In fact, if I didn't know better, I'd say it was almost recklessly, heedlessly adventurous. (Not that that should matter either way, right? I mean, so what if we Westerners often end up leaving things an even bigger mess than we found them - so long as we make them more interesting, and challenging?)
But if there's one notion more than another that, for me, embodies the Spirit of this adventurous Age, it is the notion of Knowledge as Work. And Love as Work. And Reality as Work.

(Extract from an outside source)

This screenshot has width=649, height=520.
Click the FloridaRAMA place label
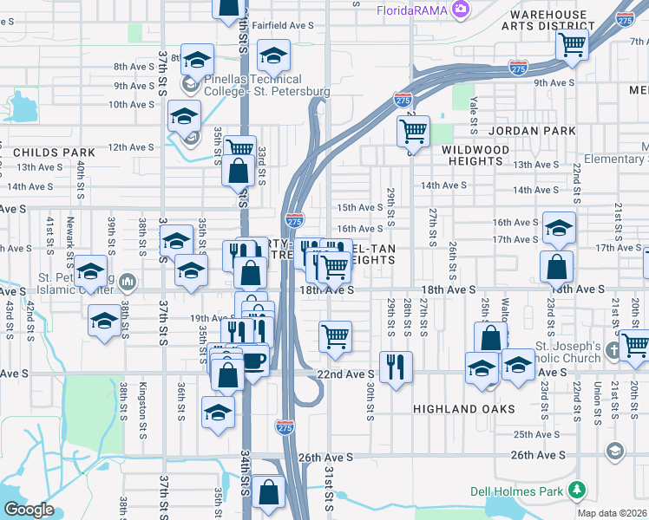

It is as if we Global Moderns have made, not so much Man as created by God, but rather Work as created by (workaholic) Man, the measure of all things. Meaning, to get to the heart, the essence of anything, you've got to WORK at it. To the point, indeed, where work itself may seem to become all-but-indistinguishable from one or another mode of productive violence. Or sometimes even destructive violence. Again, no creation without destruction.

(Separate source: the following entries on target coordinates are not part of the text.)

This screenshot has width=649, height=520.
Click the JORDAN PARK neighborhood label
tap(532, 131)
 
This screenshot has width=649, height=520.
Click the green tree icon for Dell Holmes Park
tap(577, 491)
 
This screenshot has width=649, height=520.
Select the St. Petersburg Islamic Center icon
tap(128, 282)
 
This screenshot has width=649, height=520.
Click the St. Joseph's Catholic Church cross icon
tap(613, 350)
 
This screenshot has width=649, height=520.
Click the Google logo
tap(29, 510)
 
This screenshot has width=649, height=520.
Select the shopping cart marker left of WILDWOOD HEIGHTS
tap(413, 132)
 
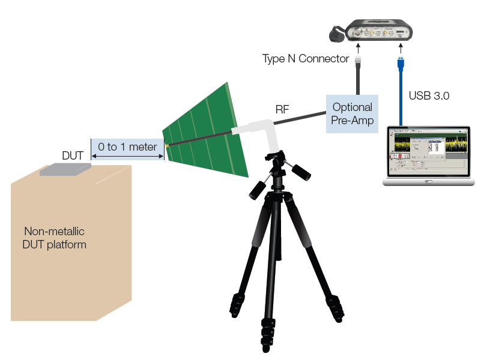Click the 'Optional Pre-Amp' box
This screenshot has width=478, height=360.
pyautogui.click(x=352, y=114)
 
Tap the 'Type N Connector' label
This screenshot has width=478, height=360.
pyautogui.click(x=306, y=59)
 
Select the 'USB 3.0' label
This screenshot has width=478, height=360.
pyautogui.click(x=429, y=95)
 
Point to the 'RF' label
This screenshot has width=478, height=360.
pyautogui.click(x=282, y=109)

(Meanwhile, certain rather ancient traits and exercises that we used to call virtues: patience, vigilance, forbearance, humility, awe, rapture, contemplation, even prayer itself - well, these once may have been useful enough for creating amusing or distracting fictions about reality. But they're utterly useless for getting at the core, the inner workings and outward effects, of any truly real thing. Any truly real thing - including God, assuming there is a god.)

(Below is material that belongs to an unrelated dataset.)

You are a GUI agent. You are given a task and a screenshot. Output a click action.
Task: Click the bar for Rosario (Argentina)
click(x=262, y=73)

The whole point of Modern Work, thus defined, being that you must seek out whatever there is in anything - and ultimately anyone - that is "workable," i.e., reducible to something else. And then you change it, or reconfigure it, or otherwise put it to some good use or pleasure by making it wholly unrecognizable. Much like turning a tree into paper. Meanwhile, whatever there is that seemingly can't - yet - be reduced, you either ignore, or find some way of overcoming, or breaking through its wall, so to speak. In short, there is only way to be truly objective about anything, and that is to objectify it.
But now imagine something else. Suppose that the only unshifting, abiding objectivity we can ever attain - concerning any one or any thing - is to see that creature, not for what we can make of it, but for what it is. And that the only way to see it fully for what it is is to see not just its "objectness", but also that in it which is (so to speak) subjective. That in it which is, as it were, irreducibly its Self - such that we can only make into something else, by either killing it or taking it apart.